= Tasks to carry out =
(1) From the article on the song "Best News Ever" below, copy the passage from "MercyMe singles chronology" up to and including "and 94 beats per minute.".
(2) Summarize the article on the song "Best News Ever" in two sentences.
(3) List every songwriter credited in the article on the song "Best News Ever".

= Quoted passage =
-.-.-
Single by MercyMe

from the album Lifer
- Released: October 5, 2018
- Recorded: 2016–2017
- Genre: CCM; worship; pop rock;
- Length: 2:59
- Label: Fair Trade
- Songwriters: MercyMe; David Garcia; Ben Glover; Solomon Olds;
- Producers: Garcia; Glover; Olds;

MercyMe singles chronology
| "Grace Got You" (2018) | "Best News Ever" (2018) |  |

= Best News Ever =

"Best News Ever" is the third single by contemporary Christian music band MercyMe for their ninth studio album, Lifer (2017). It impacted Christian radio on October 5, 2018. The song peaked at No. 4 on the US Hot Christian Songs chart, becoming their twenty-sixth top ten single, tying Casting Crowns as the band with the most top ten singles. The song is played in a B major key, and 94 beats per minute.

==Background==
"Best News Ever" was released as the third single from Lifer on October 5, 2018. Lead vocalist of the band, Bart Millard, shared the story behind the song in an interview with FreeCCM, "I will honestly say it’s one of my favorite messages on the record. It’s the way I grew up which was ‘be all you can be, you get what you deserve and work harder and try harder.’ And It's like wait a minute, what if somebody (which somebody did), but what if they came and told me ‘hey the works already done the fight's already been won, you don’t have to try so hard.’ That's what makes the Gospel not just the good news but the best news ever." On October 30, 2018, a lyric video for the track was released.

==Composition==
"Best News Ever" is originally in the key of B major, with a tempo of 94 beats per minute. Written in common time, Millard's vocal range spans from G_{4} to A_{5} during the song.
-.-.-
= Data lines =
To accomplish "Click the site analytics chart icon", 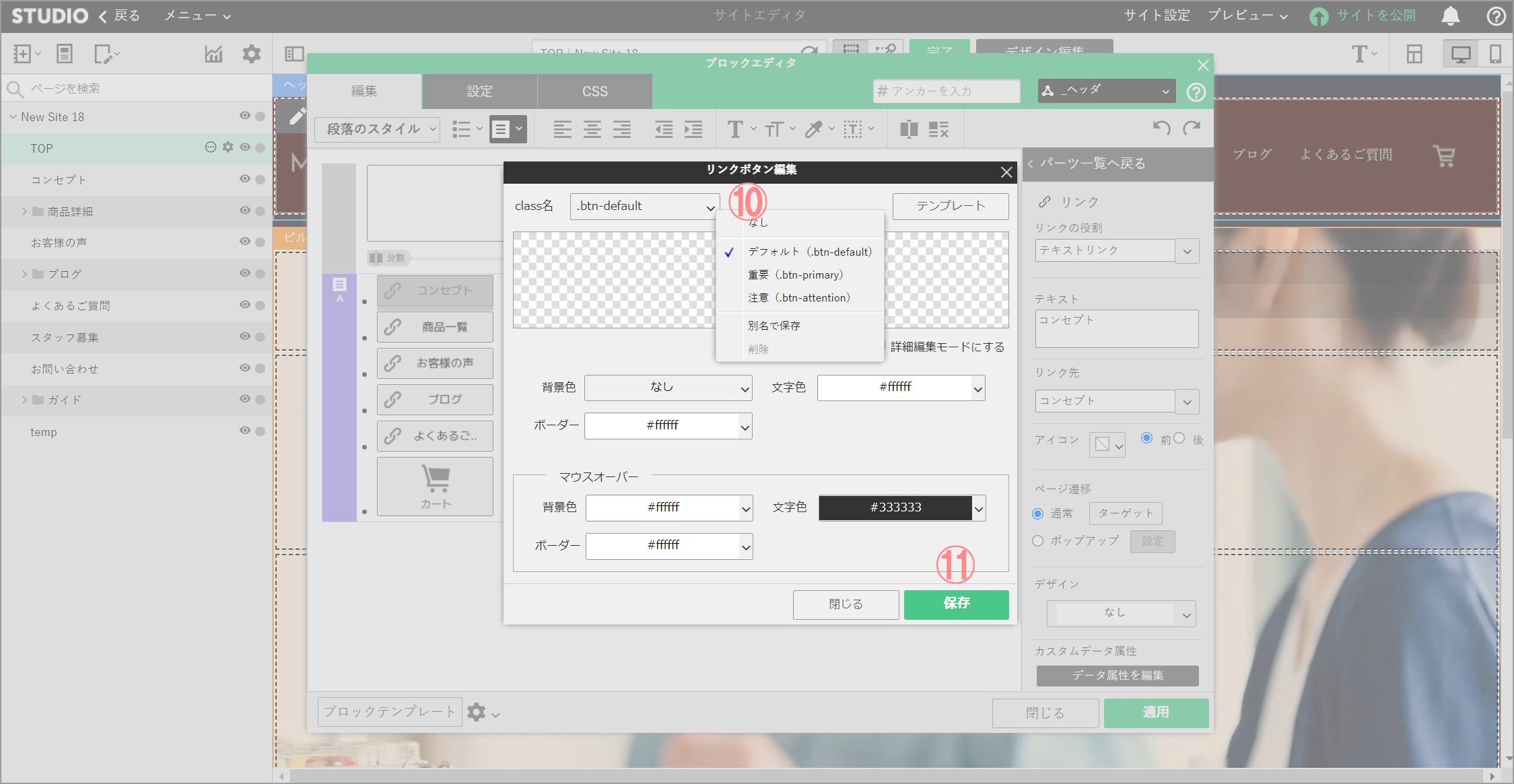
-.-.-
= Exercise solutions =
(1)
MercyMe singles chronology
| "Grace Got You" (2018) | "Best News Ever" (2018) |  |

= Best News Ever =

"Best News Ever" is the third single by contemporary Christian music band MercyMe for their ninth studio album, Lifer (2017). It impacted Christian radio on October 5, 2018. The song peaked at No. 4 on the US Hot Christian Songs chart, becoming their twenty-sixth top ten single, tying Casting Crowns as the band with the most top ten singles. The song is played in a B major key, and 94 beats per minute.

(2) "Best News Ever" is the third single from MercyMe's ninth studio album, Lifer, and it reached Christian radio on October 5, 2018. It peaked at No. 4 on the US Hot Christian Songs chart, becoming the band's twenty-sixth top ten single and tying Casting Crowns as the band with the most top ten singles.

(3)
MercyMe
David Garcia
Ben Glover
Solomon Olds